Route: Arrived Cahors by TGV supertrain from Paris about 3:20p and started walking shortly thereafter. I used the alternate route(orange balises) described in Raju’s book which is highly preferred over the 200ft climbing scramble that is the main route. Still in the Quercy here with limestone underfoot and oak trees for shade. Nice village church in Les Mathieux with beautiful polychrome plaster altarpiece filling the entire wall.

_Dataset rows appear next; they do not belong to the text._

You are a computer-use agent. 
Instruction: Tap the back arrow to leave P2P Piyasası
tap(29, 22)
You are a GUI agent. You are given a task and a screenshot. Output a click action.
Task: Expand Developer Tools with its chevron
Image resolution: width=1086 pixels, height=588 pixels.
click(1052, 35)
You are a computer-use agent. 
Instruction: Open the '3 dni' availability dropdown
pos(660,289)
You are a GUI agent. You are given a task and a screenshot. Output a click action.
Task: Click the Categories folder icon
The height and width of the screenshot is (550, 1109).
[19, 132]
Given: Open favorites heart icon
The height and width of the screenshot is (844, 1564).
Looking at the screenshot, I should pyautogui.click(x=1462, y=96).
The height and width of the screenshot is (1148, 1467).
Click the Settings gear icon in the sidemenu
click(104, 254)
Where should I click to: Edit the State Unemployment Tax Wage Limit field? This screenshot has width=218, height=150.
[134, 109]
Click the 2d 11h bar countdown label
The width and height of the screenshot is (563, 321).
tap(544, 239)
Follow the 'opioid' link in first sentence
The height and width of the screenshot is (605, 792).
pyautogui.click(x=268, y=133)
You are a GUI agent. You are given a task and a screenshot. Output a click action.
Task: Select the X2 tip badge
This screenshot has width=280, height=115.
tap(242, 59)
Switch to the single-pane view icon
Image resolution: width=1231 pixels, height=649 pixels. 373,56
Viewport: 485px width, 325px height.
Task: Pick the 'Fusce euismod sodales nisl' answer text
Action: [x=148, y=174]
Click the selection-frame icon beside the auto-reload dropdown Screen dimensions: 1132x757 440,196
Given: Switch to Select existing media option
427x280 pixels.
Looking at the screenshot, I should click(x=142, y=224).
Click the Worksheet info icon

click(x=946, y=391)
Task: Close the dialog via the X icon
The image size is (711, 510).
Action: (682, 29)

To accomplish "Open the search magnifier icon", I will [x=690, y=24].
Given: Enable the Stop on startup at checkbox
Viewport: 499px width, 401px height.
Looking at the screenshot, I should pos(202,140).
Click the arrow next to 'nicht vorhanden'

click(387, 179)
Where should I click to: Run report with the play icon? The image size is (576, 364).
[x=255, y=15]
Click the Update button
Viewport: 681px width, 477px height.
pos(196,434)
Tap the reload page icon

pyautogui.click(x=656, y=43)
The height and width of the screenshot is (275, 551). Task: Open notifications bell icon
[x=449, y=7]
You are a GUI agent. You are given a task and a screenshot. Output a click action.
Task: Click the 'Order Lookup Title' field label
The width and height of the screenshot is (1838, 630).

Cuisine: I still and forever adore the sandwich shops in the main-line railway stations. Had a toasted tuna baguette for breakfast and a provencal-ham baguette for lunch (over 6 hour train trip). There must be a reason SNCF does not put dining cars on their TGV long-haul trains; maybe they don’t want to compete with their in-station restaurants. Or maybe the French are so accustomed to self-catering that it would not be profitable. Dinner Demi-pension at the gite was carrot-Ginger soup (very nicely seasoned), sausages Quercy with mashed potatoes saffron and a salad of romaine lightly dressed in vinagrette. Creme du chocolate with a crumbled meringue topping and fresh raspberry garnish was dessert. And of course local vin rouge. An excellent meal!
Grace: it felt so good to clear the last tunnel south of Limoges, and be back in the south of France once more. Blue sky, warm sun, puffy clouds – still summer here, where Paris is already starting fall. A very hospitable crowd at the gite: all walkers, all from France save one Québécois. The Frenchwomen are uniformly amazed I am walking alone; they say they would be too afraid. Many are comfortable speaking English with me. Ditto for my hosts, who have a son in Flagstaff and have visited Seattle. One man has a son who is making wine in Napa valley. The conversational ones seem to have strong and positive ties to the US.